Rewrite every line of the items below, requests included, with each answer coordinate multiplied by 2.05 and rounded to a whole number, halves rounding up. Leave the pictures out, and keep all other numbers as they are.

:: INPUT

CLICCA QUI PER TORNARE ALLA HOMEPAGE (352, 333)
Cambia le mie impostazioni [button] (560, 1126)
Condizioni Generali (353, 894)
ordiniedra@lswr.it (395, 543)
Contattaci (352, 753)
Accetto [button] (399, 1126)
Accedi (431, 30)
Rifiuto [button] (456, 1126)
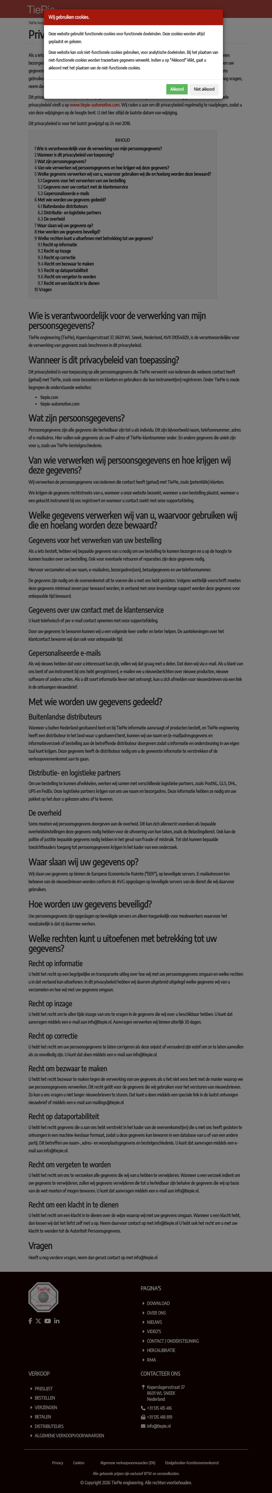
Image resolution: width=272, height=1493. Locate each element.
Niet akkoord (204, 89)
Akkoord (177, 89)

::::

**TASK RESULT**
CLICCA QUI PER TORNARE ALLA HOMEPAGE (722, 683)
Cambia le mie impostazioni [button] (1148, 2308)
Condizioni Generali (724, 1833)
ordiniedra@lswr.it (810, 1113)
Contattaci (722, 1544)
Accetto [button] (818, 2308)
Accedi (884, 62)
Rifiuto [button] (935, 2308)
Image resolution: width=272, height=1493. Locate each element.
Niet akkoord (418, 182)
Akkoord (363, 182)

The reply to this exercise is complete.